Township in Pennsylvania, US

Solebury Township is a township in Bucks County, Pennsylvania, United States. Solebury Township is located in the Philadelphia Metropolitan Area. The population was 8,709 at the 2020 census.

== History ==
Migrating English Quakers began to settle down in an area of Buckingham Township. Around 1702, this area was incorporated into a new township called Solebury—carved out of lands deeded to William Penn. Records indicate that sometime in 1703, Solebury Township had 24 landowners and farmers owning 28 tracts of land, each averaging about 414 acres. Solebury Township once included the area of present-day New Hope until the incorporation of The Borough of New Hope in 1837.

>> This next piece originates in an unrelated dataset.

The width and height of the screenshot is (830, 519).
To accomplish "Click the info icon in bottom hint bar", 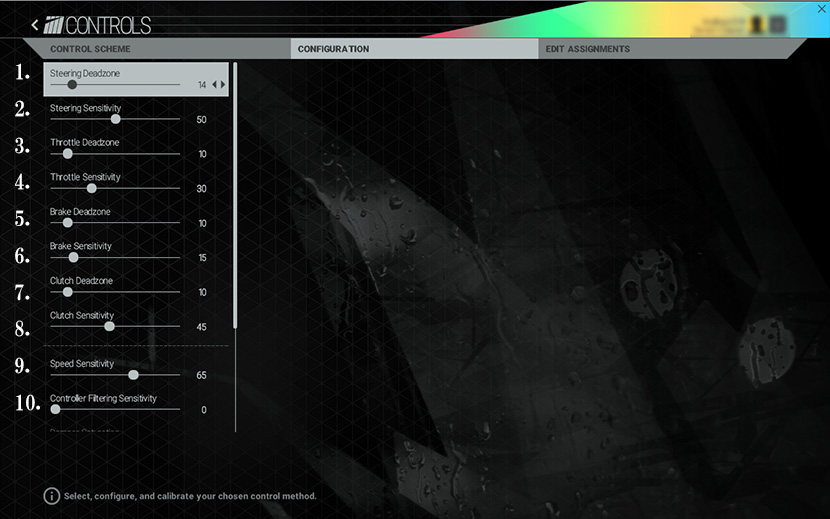I will pyautogui.click(x=51, y=496).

Settlers began to move to Solebury Township after hearing about the township's fertile soils and location on the Delaware River. At first, moderately-sized log homes were constructed, followed by more traditional fieldstone houses. These fieldhouses can still be found in the township today.

Solebury Township's resources were put to use, and industries began to spring up. While farming continued as a significant industry, mills meant to cut wood, ground grain, pulverize paper, produce silk, and ground limestone were constructed along streams through the township. When villages started to form in the township, they contained a church, store, post office, and blacksmith shop, making the villages self-sustaining. From 1857 to 1873 when it was relocated to Warminster, Emlen Institute, a boarding school for orphaned African American and Native American children established by a bequest from Samuel Emlen Jr. was in Solebury. Samuel Beecher Hart, captain of the "Gray Invincibles" and a state legislator who proposed successful legislation for a monument to Pennsylvania's African American soldiers was an alumnus.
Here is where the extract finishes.